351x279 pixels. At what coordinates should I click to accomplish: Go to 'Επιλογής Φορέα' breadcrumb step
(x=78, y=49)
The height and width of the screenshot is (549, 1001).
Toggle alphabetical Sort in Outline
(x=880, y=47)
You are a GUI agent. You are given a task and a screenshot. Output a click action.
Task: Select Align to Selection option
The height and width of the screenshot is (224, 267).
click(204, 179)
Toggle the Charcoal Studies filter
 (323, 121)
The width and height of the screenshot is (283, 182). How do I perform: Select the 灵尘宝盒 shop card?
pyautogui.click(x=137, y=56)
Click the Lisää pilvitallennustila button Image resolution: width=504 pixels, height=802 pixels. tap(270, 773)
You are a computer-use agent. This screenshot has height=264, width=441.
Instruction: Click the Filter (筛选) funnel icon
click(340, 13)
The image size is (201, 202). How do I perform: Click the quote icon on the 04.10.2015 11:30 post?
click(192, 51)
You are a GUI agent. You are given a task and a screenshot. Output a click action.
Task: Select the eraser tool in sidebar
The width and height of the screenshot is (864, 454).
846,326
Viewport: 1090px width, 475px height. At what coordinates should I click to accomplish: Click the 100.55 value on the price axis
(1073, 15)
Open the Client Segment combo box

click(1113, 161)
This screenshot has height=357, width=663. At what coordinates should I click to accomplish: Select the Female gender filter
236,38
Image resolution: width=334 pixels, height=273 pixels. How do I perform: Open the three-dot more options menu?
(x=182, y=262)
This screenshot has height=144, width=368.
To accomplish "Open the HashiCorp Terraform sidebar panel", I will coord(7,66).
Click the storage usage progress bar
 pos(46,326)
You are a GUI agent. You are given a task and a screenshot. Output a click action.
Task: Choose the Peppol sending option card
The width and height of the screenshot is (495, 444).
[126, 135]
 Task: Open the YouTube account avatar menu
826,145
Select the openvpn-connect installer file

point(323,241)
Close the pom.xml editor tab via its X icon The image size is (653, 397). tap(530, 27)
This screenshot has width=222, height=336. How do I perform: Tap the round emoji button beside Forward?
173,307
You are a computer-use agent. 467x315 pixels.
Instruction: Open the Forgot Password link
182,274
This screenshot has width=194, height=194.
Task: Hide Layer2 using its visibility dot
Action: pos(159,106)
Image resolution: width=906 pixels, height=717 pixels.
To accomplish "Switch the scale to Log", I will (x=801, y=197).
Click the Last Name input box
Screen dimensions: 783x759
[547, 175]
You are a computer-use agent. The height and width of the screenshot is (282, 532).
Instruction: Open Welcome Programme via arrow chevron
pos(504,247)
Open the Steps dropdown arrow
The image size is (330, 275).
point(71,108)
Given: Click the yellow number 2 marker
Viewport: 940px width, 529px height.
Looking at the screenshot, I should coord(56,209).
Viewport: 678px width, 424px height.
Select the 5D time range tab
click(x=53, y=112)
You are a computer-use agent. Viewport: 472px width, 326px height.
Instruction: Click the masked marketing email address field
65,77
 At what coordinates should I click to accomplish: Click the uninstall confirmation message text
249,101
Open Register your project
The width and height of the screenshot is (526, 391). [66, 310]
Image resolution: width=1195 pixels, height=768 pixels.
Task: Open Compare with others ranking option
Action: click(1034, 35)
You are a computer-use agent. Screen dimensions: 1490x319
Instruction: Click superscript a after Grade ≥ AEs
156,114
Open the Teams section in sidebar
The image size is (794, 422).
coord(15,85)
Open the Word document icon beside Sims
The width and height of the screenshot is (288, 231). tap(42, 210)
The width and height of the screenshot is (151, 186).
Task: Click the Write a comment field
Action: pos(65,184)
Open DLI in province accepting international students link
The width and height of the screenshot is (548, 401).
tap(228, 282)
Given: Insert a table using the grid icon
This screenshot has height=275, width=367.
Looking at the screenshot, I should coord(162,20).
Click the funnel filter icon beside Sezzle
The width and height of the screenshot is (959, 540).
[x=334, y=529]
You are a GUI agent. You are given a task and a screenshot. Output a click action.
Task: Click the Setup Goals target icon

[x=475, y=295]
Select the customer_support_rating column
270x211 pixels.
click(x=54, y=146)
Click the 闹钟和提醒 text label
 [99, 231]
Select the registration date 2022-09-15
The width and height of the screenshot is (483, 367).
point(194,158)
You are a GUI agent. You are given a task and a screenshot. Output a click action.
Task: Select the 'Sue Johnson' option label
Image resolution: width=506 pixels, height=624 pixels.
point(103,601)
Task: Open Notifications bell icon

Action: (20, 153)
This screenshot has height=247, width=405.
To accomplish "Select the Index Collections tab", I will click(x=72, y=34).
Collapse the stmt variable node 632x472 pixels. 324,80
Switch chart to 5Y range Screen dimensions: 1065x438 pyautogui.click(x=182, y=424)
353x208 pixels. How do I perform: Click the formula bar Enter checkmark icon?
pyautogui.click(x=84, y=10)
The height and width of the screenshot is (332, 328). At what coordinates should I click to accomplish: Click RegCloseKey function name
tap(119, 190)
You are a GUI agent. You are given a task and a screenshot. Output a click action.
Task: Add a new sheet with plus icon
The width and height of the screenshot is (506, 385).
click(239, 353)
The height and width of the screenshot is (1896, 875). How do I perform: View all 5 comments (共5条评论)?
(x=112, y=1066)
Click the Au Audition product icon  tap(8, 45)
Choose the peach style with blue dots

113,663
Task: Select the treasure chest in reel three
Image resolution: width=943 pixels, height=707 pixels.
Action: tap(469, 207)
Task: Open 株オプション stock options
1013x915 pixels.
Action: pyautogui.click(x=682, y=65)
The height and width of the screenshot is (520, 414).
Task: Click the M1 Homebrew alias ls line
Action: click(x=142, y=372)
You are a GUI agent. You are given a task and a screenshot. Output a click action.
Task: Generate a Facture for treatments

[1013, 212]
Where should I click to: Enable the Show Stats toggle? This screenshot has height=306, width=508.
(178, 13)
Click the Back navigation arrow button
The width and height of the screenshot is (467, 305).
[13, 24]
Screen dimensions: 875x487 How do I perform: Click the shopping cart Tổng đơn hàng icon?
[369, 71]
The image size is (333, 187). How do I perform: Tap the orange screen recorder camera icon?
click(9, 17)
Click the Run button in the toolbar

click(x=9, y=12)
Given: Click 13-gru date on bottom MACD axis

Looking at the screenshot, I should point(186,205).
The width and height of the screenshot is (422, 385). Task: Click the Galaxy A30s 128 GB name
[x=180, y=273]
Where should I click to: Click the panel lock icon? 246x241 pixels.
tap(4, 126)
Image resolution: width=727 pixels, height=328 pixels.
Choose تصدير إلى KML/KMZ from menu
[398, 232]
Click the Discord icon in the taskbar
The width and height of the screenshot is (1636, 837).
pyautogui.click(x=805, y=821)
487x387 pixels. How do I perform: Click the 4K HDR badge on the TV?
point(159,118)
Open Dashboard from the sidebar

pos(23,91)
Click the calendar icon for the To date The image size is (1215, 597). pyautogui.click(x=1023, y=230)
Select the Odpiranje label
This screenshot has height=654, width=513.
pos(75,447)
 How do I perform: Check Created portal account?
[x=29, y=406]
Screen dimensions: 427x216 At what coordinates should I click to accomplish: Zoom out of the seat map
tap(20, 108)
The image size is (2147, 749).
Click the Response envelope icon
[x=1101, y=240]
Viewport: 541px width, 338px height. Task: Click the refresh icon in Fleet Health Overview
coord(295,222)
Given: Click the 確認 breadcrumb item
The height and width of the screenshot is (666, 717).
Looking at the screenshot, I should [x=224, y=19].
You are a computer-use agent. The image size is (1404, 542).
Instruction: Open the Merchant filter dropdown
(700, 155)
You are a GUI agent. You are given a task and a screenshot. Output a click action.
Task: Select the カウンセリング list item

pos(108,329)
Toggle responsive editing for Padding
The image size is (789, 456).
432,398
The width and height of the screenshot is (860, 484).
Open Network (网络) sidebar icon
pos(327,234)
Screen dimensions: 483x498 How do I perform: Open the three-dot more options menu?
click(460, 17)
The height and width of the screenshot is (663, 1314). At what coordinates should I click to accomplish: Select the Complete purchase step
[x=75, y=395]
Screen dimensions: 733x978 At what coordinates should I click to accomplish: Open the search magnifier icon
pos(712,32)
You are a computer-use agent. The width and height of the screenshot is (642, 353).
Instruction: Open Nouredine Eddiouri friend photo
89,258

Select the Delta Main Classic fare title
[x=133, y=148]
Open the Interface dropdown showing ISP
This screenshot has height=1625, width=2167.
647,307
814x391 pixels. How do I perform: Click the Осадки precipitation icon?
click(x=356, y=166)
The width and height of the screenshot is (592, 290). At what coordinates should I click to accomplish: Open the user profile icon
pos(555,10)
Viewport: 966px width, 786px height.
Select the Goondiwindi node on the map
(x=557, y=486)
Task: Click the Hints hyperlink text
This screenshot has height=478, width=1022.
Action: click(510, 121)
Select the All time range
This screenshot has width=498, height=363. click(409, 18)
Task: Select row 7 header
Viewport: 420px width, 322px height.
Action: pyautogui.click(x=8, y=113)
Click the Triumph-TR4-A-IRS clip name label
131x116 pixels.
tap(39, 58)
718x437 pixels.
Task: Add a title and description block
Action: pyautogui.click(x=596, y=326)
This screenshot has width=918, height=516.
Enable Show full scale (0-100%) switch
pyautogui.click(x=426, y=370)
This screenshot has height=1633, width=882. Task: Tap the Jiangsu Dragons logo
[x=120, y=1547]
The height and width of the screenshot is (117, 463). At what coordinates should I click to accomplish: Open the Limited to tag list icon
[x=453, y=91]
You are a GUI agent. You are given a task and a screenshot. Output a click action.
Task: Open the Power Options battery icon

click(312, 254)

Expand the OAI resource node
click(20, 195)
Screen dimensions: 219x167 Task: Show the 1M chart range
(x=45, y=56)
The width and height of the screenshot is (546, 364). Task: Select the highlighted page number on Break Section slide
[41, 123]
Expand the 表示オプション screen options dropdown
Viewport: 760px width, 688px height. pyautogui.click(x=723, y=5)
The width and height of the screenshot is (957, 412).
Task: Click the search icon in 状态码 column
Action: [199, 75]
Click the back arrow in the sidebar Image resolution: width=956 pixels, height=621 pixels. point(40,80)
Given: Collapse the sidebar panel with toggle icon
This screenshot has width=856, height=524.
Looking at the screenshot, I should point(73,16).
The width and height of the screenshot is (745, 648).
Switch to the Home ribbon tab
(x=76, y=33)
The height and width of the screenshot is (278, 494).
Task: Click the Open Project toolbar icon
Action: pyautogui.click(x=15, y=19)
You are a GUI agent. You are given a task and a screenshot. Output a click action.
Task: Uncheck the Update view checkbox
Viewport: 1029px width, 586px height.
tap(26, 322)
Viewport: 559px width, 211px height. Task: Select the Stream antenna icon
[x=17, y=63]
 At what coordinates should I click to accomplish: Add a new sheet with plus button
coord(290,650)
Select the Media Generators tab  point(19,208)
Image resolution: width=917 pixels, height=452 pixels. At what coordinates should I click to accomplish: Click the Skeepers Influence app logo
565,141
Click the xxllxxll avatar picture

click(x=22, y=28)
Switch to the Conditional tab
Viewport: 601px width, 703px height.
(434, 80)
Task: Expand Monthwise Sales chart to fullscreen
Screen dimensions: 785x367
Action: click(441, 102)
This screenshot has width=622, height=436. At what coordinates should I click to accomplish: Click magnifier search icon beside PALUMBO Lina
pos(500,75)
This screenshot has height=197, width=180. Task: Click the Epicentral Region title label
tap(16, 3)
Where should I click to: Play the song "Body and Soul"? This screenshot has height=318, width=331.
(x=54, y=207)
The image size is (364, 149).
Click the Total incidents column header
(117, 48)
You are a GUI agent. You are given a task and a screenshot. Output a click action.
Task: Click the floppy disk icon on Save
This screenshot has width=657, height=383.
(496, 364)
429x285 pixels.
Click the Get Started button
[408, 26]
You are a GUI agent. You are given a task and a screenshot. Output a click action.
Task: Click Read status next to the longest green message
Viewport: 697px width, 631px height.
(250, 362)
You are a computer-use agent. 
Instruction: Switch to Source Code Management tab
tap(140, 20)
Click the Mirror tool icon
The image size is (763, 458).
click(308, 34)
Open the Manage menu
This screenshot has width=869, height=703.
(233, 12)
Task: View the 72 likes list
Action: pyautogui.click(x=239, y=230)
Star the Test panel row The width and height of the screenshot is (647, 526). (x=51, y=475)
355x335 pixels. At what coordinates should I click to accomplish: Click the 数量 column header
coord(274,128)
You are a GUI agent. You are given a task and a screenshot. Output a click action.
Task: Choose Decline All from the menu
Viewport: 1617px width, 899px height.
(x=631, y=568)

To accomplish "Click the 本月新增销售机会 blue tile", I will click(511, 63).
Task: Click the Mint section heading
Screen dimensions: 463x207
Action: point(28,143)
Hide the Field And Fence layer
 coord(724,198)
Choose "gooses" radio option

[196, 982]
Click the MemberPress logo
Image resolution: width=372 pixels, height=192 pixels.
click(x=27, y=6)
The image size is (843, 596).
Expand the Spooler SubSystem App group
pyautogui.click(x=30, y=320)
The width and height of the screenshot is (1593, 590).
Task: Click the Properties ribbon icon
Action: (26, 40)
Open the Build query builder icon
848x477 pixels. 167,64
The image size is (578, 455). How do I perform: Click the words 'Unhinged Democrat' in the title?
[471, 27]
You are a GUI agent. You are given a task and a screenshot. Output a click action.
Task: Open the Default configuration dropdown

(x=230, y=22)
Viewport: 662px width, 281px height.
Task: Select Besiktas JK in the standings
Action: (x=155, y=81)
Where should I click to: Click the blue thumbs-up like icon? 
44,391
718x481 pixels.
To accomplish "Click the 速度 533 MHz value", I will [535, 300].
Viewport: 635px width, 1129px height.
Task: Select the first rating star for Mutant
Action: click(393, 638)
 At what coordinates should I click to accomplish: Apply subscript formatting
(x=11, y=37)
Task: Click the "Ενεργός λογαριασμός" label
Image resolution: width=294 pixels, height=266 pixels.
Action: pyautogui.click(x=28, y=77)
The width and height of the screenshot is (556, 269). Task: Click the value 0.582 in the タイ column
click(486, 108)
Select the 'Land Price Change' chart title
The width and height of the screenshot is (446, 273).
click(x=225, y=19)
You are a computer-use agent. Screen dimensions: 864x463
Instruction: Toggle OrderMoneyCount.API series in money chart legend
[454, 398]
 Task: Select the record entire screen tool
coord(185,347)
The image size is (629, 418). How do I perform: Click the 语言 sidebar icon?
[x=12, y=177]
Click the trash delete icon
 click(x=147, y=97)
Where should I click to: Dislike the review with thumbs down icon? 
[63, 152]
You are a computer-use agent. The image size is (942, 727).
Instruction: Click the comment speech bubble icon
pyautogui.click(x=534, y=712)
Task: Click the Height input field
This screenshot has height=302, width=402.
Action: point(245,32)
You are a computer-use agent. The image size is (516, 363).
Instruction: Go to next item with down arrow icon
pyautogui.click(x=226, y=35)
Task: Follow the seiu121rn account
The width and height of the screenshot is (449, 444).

◆ EXERCISE GOAL: Go through the data above from its first line and copy each line exactly, stopping once the line with "This screenshot has height=144, width=368." has been copied.

◆ RESULT:
351x279 pixels. At what coordinates should I click to accomplish: Go to 'Επιλογής Φορέα' breadcrumb step
(x=78, y=49)
The height and width of the screenshot is (549, 1001).
Toggle alphabetical Sort in Outline
(x=880, y=47)
You are a GUI agent. You are given a task and a screenshot. Output a click action.
Task: Select Align to Selection option
The height and width of the screenshot is (224, 267).
click(204, 179)
Toggle the Charcoal Studies filter
 (323, 121)
The width and height of the screenshot is (283, 182). How do I perform: Select the 灵尘宝盒 shop card?
pyautogui.click(x=137, y=56)
Click the Lisää pilvitallennustila button Image resolution: width=504 pixels, height=802 pixels. tap(270, 773)
You are a computer-use agent. This screenshot has height=264, width=441.
Instruction: Click the Filter (筛选) funnel icon
click(340, 13)
The image size is (201, 202). How do I perform: Click the quote icon on the 04.10.2015 11:30 post?
click(192, 51)
You are a GUI agent. You are given a task and a screenshot. Output a click action.
Task: Select the eraser tool in sidebar
The width and height of the screenshot is (864, 454).
846,326
Viewport: 1090px width, 475px height. At what coordinates should I click to accomplish: Click the 100.55 value on the price axis
(1073, 15)
Open the Client Segment combo box

click(1113, 161)
This screenshot has height=357, width=663. At what coordinates should I click to accomplish: Select the Female gender filter
236,38
Image resolution: width=334 pixels, height=273 pixels. How do I perform: Open the three-dot more options menu?
(x=182, y=262)
This screenshot has height=144, width=368.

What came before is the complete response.